We could know by next week whether King High School is resting on a forgotten cemetery.
Experts from GeoView Inc., a geophysical consulting firm, began surveying the site of King High School in Tampa on Wednesday, scanning the southeast surface of a fenced-off area on the school's grounds for a potential cemetery.
Company president Mike Wightman said he is "hoping by the middle of next week" to provide preliminary results to the Hillsborough County School District.
"We'll be able to go through and give a range of depths that will be accurate within about six inches," Wightman said.
Investigators were called to the property after a member of the public came forward last week and presented Hillsborough County school officials with information about the possibility of the school's grounds resting on a cemetery of predominately indigent African-Americans.
Formally opened in 1960, King High School is believed to have been built on the graves of people buried in the 1940s and 50s.
"What the radar does is it sends a signal down into the ground and we get reflections coming back and the amplitude or the nature of that reflection is based upon the electrical difference between the soils and whatever it's reflecting off of," Wightman said.
The information presented to officials indicates that 165 foot by 285 foot area on the school's property could be a potter’s field – where poor people were buried without caskets or markers.
"I think these are people that historically were marginalized and we have done (scans on) similar cemeteries in the past," said Wightman. "I think it's very important to go through and properly document where they were put to rest."
Investigators from the University of South Florida are reviewing historic maps and other documentation of the area as well.
A document given to reporters on Wednesday, including a thorough timeline and aerial photos mapping the 40-acre parcel where King High School sits, reviews the history of the property from 1933 - 2019.

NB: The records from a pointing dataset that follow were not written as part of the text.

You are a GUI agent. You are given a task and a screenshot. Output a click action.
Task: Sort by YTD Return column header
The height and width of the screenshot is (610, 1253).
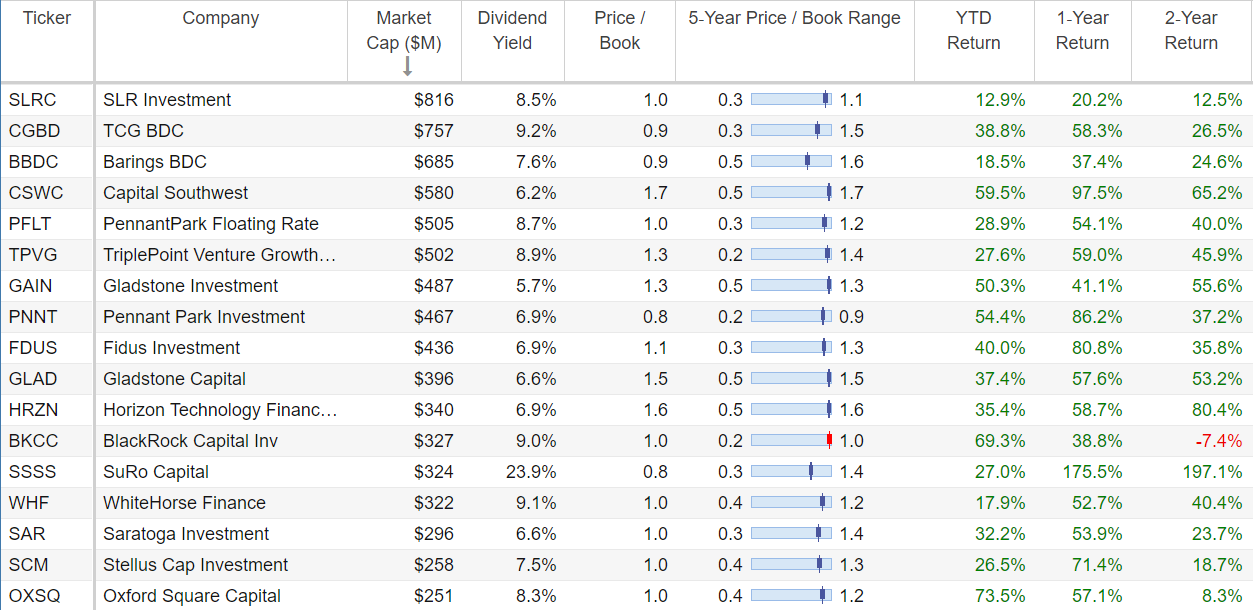974,31
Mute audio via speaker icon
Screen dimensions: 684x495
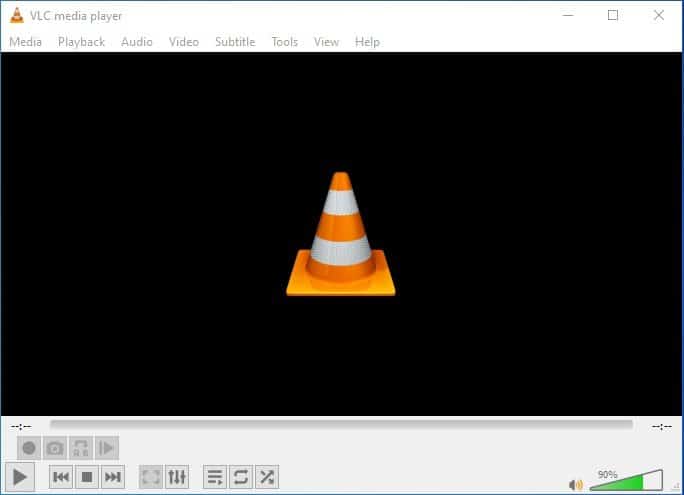pyautogui.click(x=575, y=485)
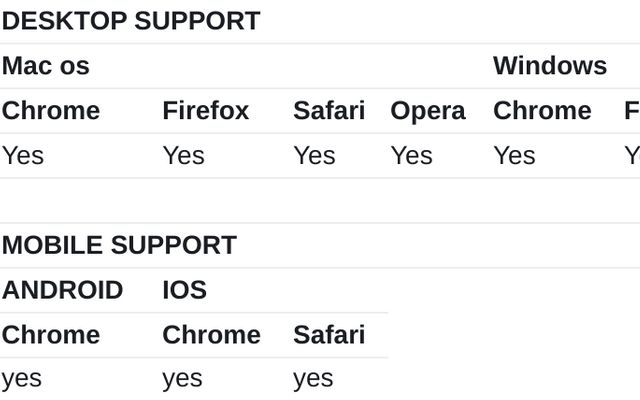Click the yes cell below IOS Safari
The height and width of the screenshot is (400, 640).
coord(313,380)
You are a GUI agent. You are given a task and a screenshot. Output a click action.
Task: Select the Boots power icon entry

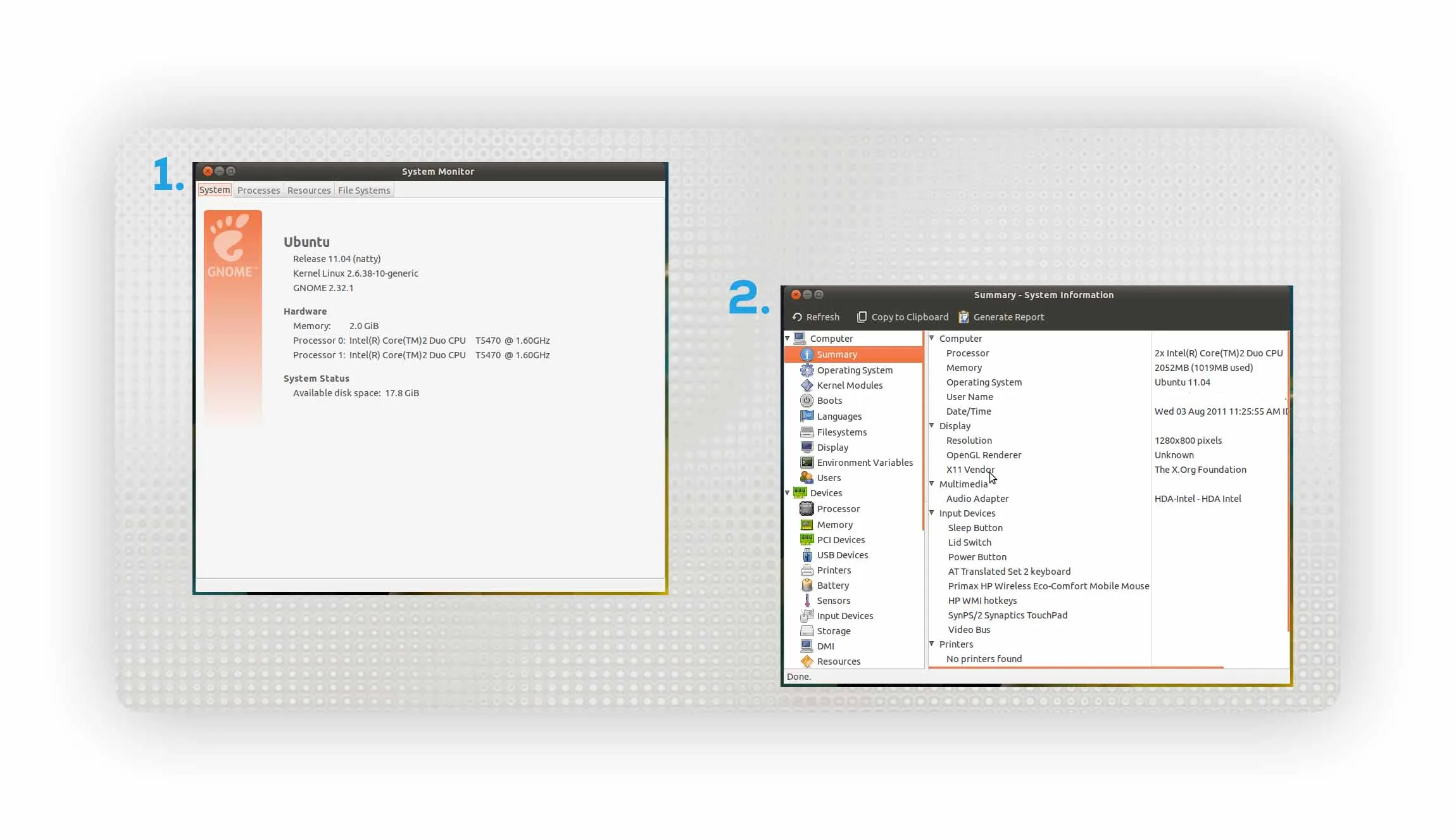pos(806,401)
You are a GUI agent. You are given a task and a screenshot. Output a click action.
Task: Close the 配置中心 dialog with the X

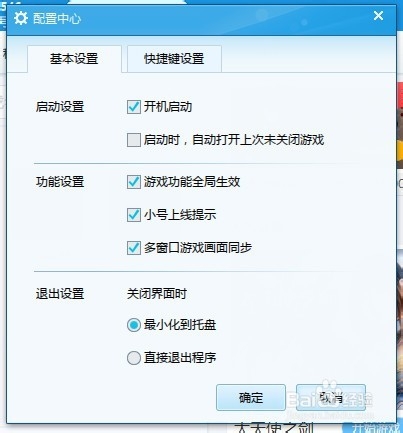click(378, 15)
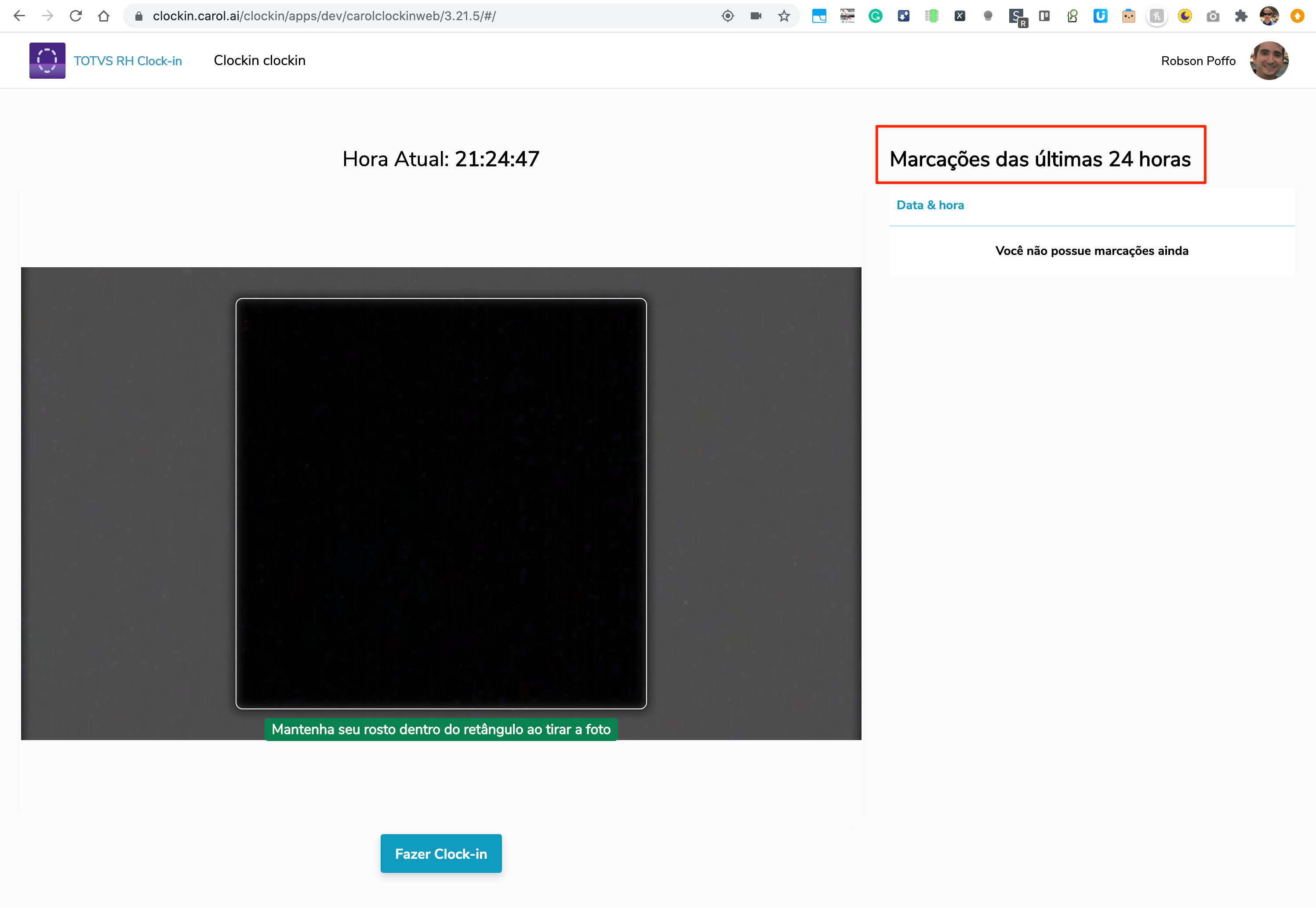The image size is (1316, 908).
Task: Open the Trello extension icon
Action: pyautogui.click(x=1044, y=16)
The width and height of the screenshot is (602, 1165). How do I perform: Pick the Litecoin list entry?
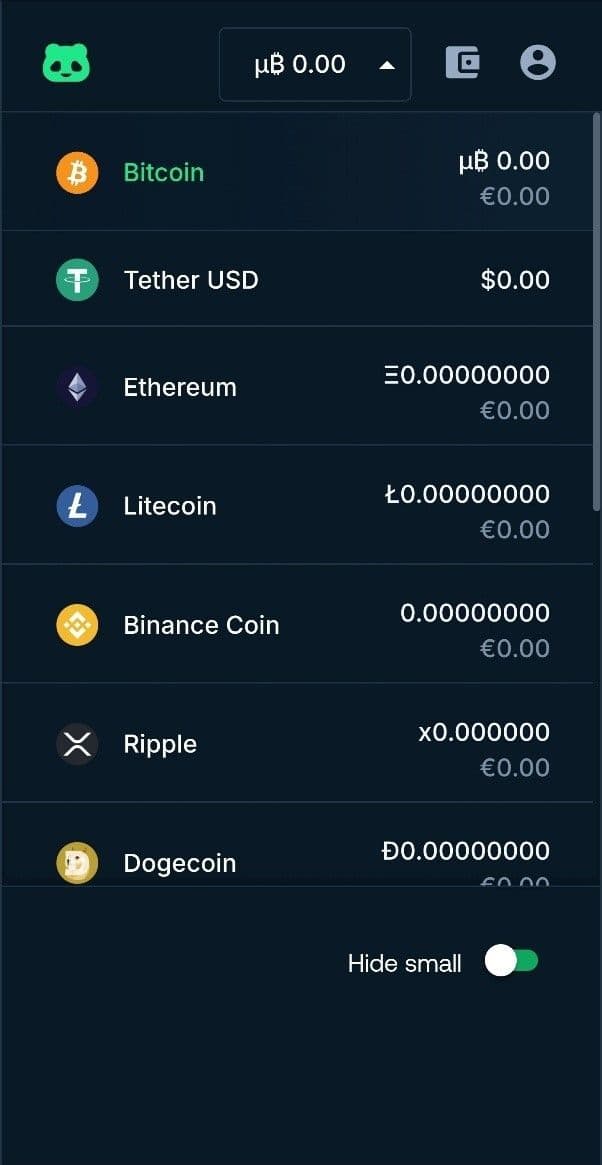click(170, 506)
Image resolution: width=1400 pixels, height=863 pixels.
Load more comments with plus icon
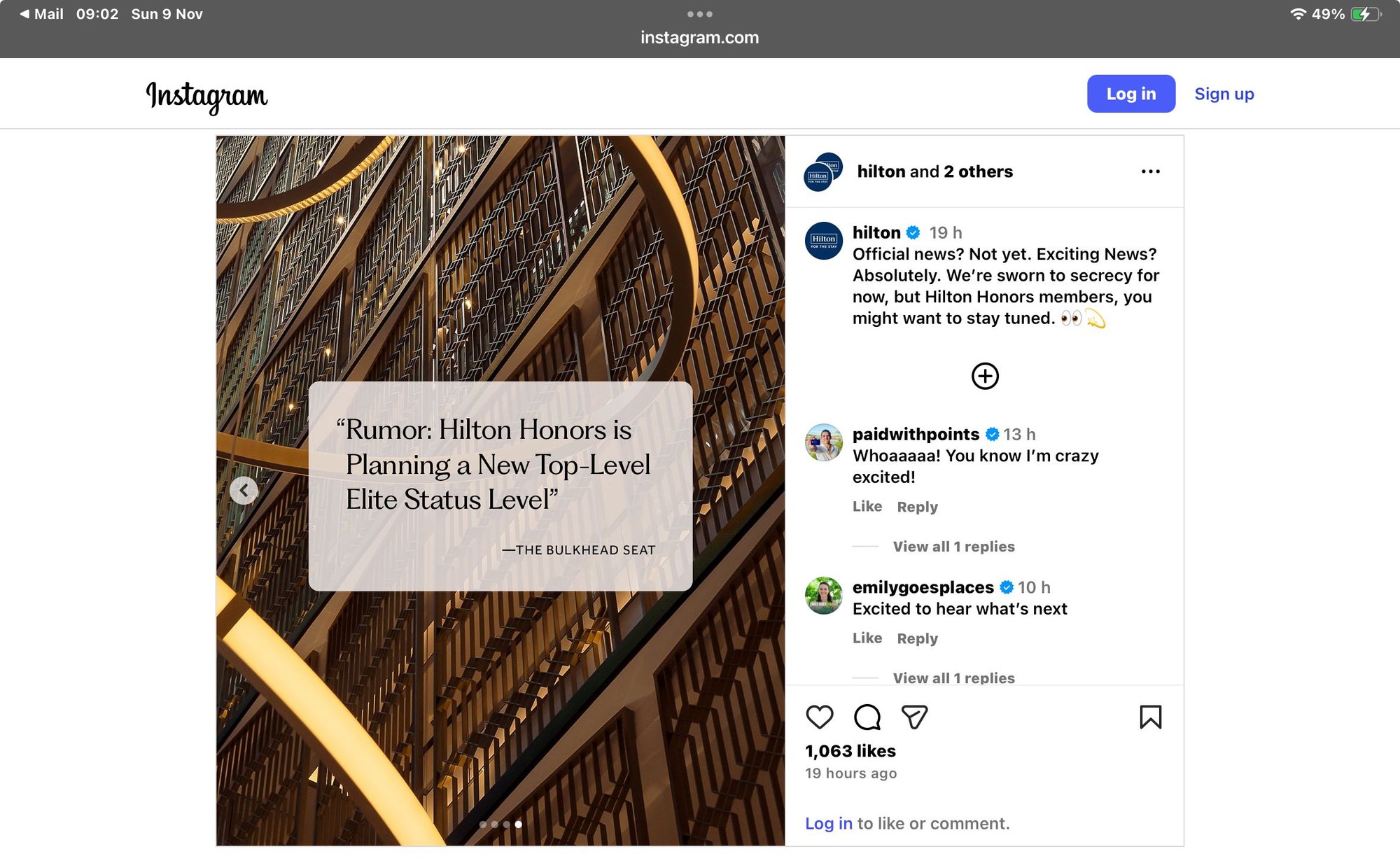pyautogui.click(x=985, y=376)
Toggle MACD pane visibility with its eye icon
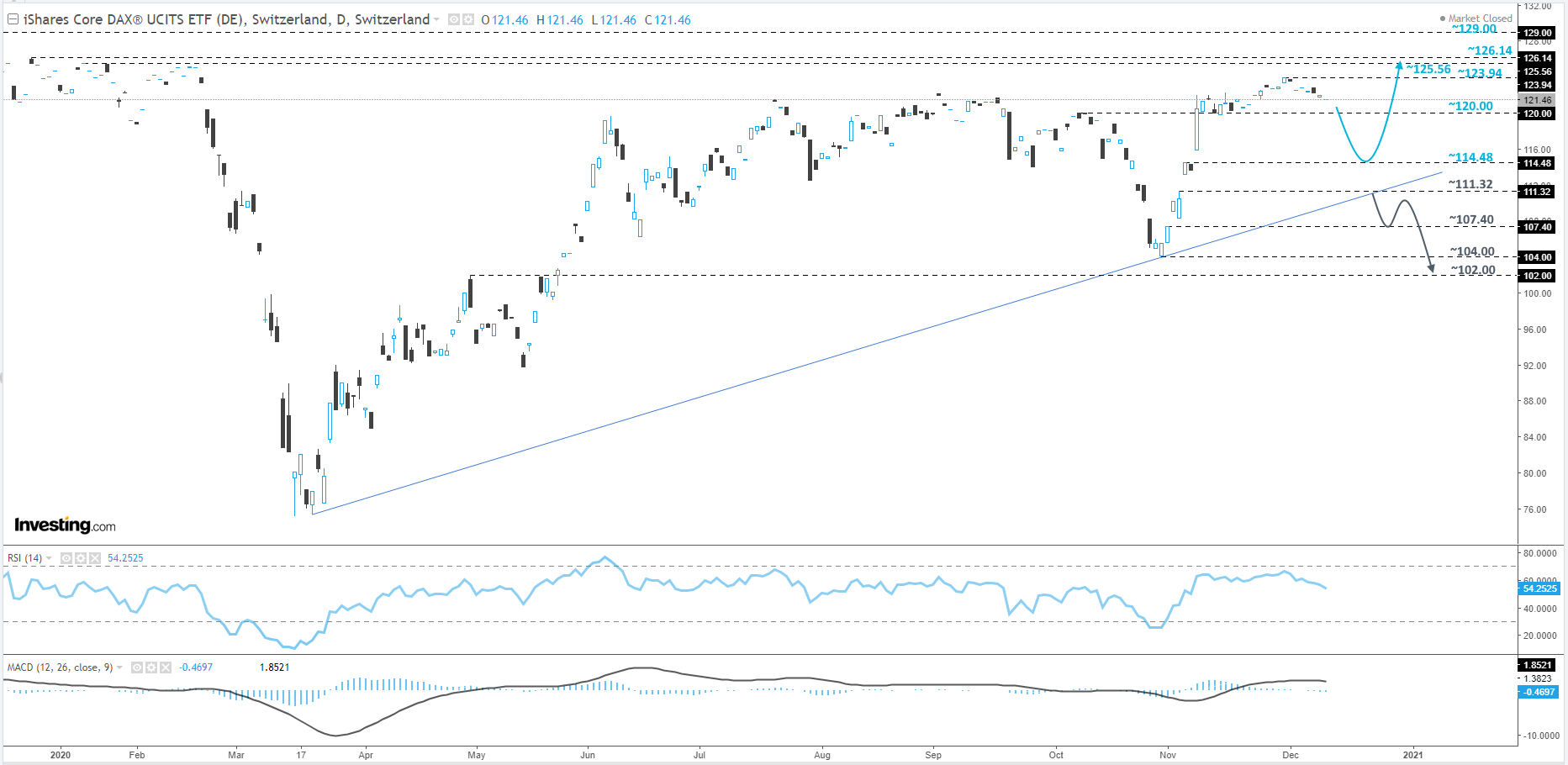 (x=137, y=667)
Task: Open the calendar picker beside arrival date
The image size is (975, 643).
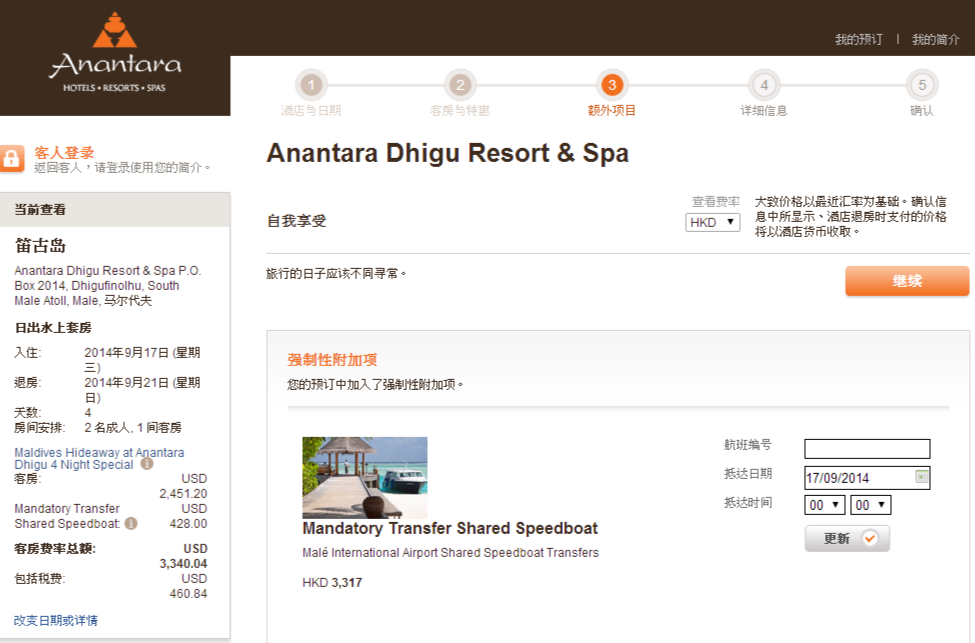Action: tap(922, 477)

Hillsborough School Superintendent Jeff Eakins said last week an appraisal from 1959 claimed a cemetery was about 470 feet east of school grounds. However, a deed from the same year showed the cemetery was farther west – possibly on what is now a field used for King’s agricultural programs.
The news about the potential cemetery at King comes as investigators continue to look into the possibility that hundreds of bodies are buried in what was once Zion Cemetery – a site about seven miles southwest of the school that is believed to be Tampa’s first African American cemetery.
Eakins said anyone with information about the grounds and cemetery should contact the school district.